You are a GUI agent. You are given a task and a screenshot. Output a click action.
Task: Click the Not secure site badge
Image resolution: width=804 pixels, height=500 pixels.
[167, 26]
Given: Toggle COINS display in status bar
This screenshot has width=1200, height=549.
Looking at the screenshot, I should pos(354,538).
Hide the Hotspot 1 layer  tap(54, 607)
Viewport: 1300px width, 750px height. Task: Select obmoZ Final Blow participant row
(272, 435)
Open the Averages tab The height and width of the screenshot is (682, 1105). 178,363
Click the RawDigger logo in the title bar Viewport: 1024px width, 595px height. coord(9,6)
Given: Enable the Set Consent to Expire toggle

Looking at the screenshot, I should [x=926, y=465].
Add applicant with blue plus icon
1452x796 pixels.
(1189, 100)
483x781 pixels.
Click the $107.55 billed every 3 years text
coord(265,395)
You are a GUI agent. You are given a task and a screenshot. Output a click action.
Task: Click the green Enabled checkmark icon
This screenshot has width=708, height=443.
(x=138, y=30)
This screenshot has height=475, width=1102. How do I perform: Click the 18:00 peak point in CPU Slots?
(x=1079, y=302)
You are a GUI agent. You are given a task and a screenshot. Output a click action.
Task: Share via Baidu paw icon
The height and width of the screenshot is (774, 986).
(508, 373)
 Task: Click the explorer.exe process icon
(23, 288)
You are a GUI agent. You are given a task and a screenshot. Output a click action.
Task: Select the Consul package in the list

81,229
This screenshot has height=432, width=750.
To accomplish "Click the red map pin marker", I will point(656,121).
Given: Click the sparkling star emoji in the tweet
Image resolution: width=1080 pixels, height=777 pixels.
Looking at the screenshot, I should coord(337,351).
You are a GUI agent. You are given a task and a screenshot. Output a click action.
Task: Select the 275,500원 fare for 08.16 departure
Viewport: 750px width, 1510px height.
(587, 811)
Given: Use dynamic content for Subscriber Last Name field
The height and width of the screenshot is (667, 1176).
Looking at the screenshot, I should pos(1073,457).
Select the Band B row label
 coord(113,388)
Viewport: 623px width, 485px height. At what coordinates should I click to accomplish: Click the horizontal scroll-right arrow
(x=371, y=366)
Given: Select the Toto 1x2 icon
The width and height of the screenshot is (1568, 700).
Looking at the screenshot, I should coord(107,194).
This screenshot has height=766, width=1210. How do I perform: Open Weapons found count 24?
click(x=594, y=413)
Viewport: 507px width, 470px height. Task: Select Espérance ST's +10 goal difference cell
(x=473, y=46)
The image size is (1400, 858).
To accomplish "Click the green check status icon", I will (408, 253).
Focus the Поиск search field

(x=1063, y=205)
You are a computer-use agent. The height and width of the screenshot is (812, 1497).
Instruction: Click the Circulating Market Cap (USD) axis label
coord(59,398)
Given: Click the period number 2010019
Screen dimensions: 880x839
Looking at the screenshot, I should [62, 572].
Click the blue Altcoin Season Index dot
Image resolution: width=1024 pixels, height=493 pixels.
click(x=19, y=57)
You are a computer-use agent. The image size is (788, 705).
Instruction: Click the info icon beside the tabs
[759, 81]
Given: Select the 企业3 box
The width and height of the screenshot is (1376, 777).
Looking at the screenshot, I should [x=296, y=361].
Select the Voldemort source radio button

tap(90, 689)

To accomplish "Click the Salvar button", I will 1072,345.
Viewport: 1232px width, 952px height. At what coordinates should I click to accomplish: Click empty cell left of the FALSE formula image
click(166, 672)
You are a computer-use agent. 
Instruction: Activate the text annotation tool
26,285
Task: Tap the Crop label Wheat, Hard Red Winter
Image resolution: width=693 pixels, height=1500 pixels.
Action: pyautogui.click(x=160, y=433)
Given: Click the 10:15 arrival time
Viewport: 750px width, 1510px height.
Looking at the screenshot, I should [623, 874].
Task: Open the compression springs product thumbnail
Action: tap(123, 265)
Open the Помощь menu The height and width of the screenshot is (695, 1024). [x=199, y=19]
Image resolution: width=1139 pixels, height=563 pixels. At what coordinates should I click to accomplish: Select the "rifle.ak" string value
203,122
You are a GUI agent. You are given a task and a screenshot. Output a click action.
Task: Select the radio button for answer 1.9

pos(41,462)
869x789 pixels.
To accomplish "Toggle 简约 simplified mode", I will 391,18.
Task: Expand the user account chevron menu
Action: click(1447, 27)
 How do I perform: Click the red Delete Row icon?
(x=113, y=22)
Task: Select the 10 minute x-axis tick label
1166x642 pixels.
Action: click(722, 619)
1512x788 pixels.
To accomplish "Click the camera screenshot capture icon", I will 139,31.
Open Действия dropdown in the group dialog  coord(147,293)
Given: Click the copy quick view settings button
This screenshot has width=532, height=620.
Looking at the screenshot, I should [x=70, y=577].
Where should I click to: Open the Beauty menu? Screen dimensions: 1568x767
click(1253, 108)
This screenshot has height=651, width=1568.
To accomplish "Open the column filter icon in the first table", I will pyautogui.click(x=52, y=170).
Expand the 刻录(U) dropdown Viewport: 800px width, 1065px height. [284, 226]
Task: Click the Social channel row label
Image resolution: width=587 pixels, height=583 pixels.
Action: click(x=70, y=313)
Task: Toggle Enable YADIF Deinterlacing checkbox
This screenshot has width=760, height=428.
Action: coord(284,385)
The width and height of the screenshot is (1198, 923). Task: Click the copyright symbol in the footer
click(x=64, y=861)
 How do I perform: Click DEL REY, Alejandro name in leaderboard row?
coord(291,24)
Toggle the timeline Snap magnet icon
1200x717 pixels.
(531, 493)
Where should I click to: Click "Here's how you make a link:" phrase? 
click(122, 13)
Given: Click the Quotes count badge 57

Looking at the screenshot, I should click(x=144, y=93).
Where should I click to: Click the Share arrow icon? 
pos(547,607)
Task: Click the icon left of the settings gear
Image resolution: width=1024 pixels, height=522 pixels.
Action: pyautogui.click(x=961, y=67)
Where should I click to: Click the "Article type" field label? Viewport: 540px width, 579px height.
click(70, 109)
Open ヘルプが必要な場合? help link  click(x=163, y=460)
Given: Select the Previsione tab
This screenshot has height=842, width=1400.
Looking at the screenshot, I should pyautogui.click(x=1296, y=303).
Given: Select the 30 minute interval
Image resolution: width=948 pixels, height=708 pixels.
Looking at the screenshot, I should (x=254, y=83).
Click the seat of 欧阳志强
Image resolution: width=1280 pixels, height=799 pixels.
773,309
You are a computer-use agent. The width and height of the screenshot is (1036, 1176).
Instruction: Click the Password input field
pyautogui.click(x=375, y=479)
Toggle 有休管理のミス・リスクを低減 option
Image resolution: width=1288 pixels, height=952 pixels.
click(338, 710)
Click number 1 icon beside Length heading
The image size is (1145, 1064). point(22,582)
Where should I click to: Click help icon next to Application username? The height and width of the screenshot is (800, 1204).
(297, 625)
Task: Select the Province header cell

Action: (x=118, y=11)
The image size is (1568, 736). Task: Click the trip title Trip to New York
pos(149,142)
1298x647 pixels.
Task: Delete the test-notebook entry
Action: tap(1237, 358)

::::::::

# WHAT YOU HAVE TO DO
The data must be duplicated exactly, with nothing left out.

# FINISHED EXERCISE
You are a GUI agent. You are given a task and a screenshot. Output a click action.
Task: Click the Not secure site badge
Image resolution: width=804 pixels, height=500 pixels.
[167, 26]
Given: Toggle COINS display in status bar
This screenshot has width=1200, height=549.
Looking at the screenshot, I should pos(354,538).
Hide the Hotspot 1 layer  tap(54, 607)
Viewport: 1300px width, 750px height. Task: Select obmoZ Final Blow participant row
(272, 435)
Open the Averages tab The height and width of the screenshot is (682, 1105). 178,363
Click the RawDigger logo in the title bar Viewport: 1024px width, 595px height. coord(9,6)
Given: Enable the Set Consent to Expire toggle

Looking at the screenshot, I should [x=926, y=465].
Add applicant with blue plus icon
1452x796 pixels.
(1189, 100)
483x781 pixels.
Click the $107.55 billed every 3 years text
coord(265,395)
You are a GUI agent. You are given a task and a screenshot. Output a click action.
Task: Click the green Enabled checkmark icon
This screenshot has width=708, height=443.
(x=138, y=30)
This screenshot has height=475, width=1102. How do I perform: Click the 18:00 peak point in CPU Slots?
(x=1079, y=302)
You are a GUI agent. You are given a task and a screenshot. Output a click action.
Task: Share via Baidu paw icon
The height and width of the screenshot is (774, 986).
(508, 373)
 Task: Click the explorer.exe process icon
(23, 288)
You are a GUI agent. You are given a task and a screenshot. Output a click action.
Task: Select the Consul package in the list

81,229
This screenshot has height=432, width=750.
To accomplish "Click the red map pin marker", I will point(656,121).
Given: Click the sparkling star emoji in the tweet
Image resolution: width=1080 pixels, height=777 pixels.
Looking at the screenshot, I should coord(337,351).
You are a GUI agent. You are given a task and a screenshot. Output a click action.
Task: Select the 275,500원 fare for 08.16 departure
Viewport: 750px width, 1510px height.
(587, 811)
Given: Use dynamic content for Subscriber Last Name field
The height and width of the screenshot is (667, 1176).
Looking at the screenshot, I should pos(1073,457).
Select the Band B row label
 coord(113,388)
Viewport: 623px width, 485px height. At what coordinates should I click to accomplish: Click the horizontal scroll-right arrow
(x=371, y=366)
Given: Select the Toto 1x2 icon
The width and height of the screenshot is (1568, 700).
Looking at the screenshot, I should coord(107,194).
This screenshot has height=766, width=1210. How do I perform: Open Weapons found count 24?
click(x=594, y=413)
Viewport: 507px width, 470px height. Task: Select Espérance ST's +10 goal difference cell
(x=473, y=46)
The image size is (1400, 858).
To accomplish "Click the green check status icon", I will (408, 253).
Focus the Поиск search field

(x=1063, y=205)
You are a computer-use agent. The height and width of the screenshot is (812, 1497).
Instruction: Click the Circulating Market Cap (USD) axis label
coord(59,398)
Given: Click the period number 2010019
Screen dimensions: 880x839
Looking at the screenshot, I should [62, 572].
Click the blue Altcoin Season Index dot
Image resolution: width=1024 pixels, height=493 pixels.
click(x=19, y=57)
You are a computer-use agent. The image size is (788, 705).
Instruction: Click the info icon beside the tabs
[759, 81]
Given: Select the 企业3 box
The width and height of the screenshot is (1376, 777).
Looking at the screenshot, I should [x=296, y=361].
Select the Voldemort source radio button

tap(90, 689)

To accomplish "Click the Salvar button", I will 1072,345.
Viewport: 1232px width, 952px height. At what coordinates should I click to accomplish: Click empty cell left of the FALSE formula image
click(166, 672)
You are a computer-use agent. 
Instruction: Activate the text annotation tool
26,285
Task: Tap the Crop label Wheat, Hard Red Winter
Image resolution: width=693 pixels, height=1500 pixels.
Action: pyautogui.click(x=160, y=433)
Given: Click the 10:15 arrival time
Viewport: 750px width, 1510px height.
Looking at the screenshot, I should [623, 874].
Task: Open the compression springs product thumbnail
Action: tap(123, 265)
Open the Помощь menu The height and width of the screenshot is (695, 1024). [x=199, y=19]
Image resolution: width=1139 pixels, height=563 pixels. At what coordinates should I click to accomplish: Select the "rifle.ak" string value
203,122
You are a GUI agent. You are given a task and a screenshot. Output a click action.
Task: Select the radio button for answer 1.9

pos(41,462)
869x789 pixels.
To accomplish "Toggle 简约 simplified mode", I will 391,18.
Task: Expand the user account chevron menu
Action: click(1447, 27)
 How do I perform: Click the red Delete Row icon?
(x=113, y=22)
Task: Select the 10 minute x-axis tick label
1166x642 pixels.
Action: click(722, 619)
1512x788 pixels.
To accomplish "Click the camera screenshot capture icon", I will 139,31.
Open Действия dropdown in the group dialog  coord(147,293)
Given: Click the copy quick view settings button
This screenshot has width=532, height=620.
Looking at the screenshot, I should [x=70, y=577].
Where should I click to: Open the Beauty menu? Screen dimensions: 1568x767
click(1253, 108)
This screenshot has height=651, width=1568.
To accomplish "Open the column filter icon in the first table", I will pyautogui.click(x=52, y=170).
Expand the 刻录(U) dropdown Viewport: 800px width, 1065px height. [284, 226]
Task: Click the Social channel row label
Image resolution: width=587 pixels, height=583 pixels.
Action: click(x=70, y=313)
Task: Toggle Enable YADIF Deinterlacing checkbox
This screenshot has width=760, height=428.
Action: coord(284,385)
The width and height of the screenshot is (1198, 923). Task: Click the copyright symbol in the footer
click(x=64, y=861)
 How do I perform: Click DEL REY, Alejandro name in leaderboard row?
coord(291,24)
Toggle the timeline Snap magnet icon
1200x717 pixels.
(531, 493)
Where should I click to: Click "Here's how you make a link:" phrase? 
click(122, 13)
Given: Click the Quotes count badge 57

Looking at the screenshot, I should click(x=144, y=93).
Where should I click to: Click the Share arrow icon? 
pos(547,607)
Task: Click the icon left of the settings gear
Image resolution: width=1024 pixels, height=522 pixels.
Action: pyautogui.click(x=961, y=67)
Where should I click to: Click the "Article type" field label? Viewport: 540px width, 579px height.
click(70, 109)
Open ヘルプが必要な場合? help link  click(x=163, y=460)
Given: Select the Previsione tab
This screenshot has height=842, width=1400.
Looking at the screenshot, I should pyautogui.click(x=1296, y=303).
Given: Select the 30 minute interval
Image resolution: width=948 pixels, height=708 pixels.
Looking at the screenshot, I should (x=254, y=83).
Click the seat of 欧阳志强
Image resolution: width=1280 pixels, height=799 pixels.
773,309
You are a computer-use agent. The width and height of the screenshot is (1036, 1176).
Instruction: Click the Password input field
pyautogui.click(x=375, y=479)
Toggle 有休管理のミス・リスクを低減 option
Image resolution: width=1288 pixels, height=952 pixels.
click(338, 710)
Click number 1 icon beside Length heading
The image size is (1145, 1064). point(22,582)
Where should I click to: Click help icon next to Application username? The height and width of the screenshot is (800, 1204).
(297, 625)
Task: Select the Province header cell

Action: (x=118, y=11)
The image size is (1568, 736). Task: Click the trip title Trip to New York
pos(149,142)
1298x647 pixels.
Task: Delete the test-notebook entry
Action: tap(1237, 358)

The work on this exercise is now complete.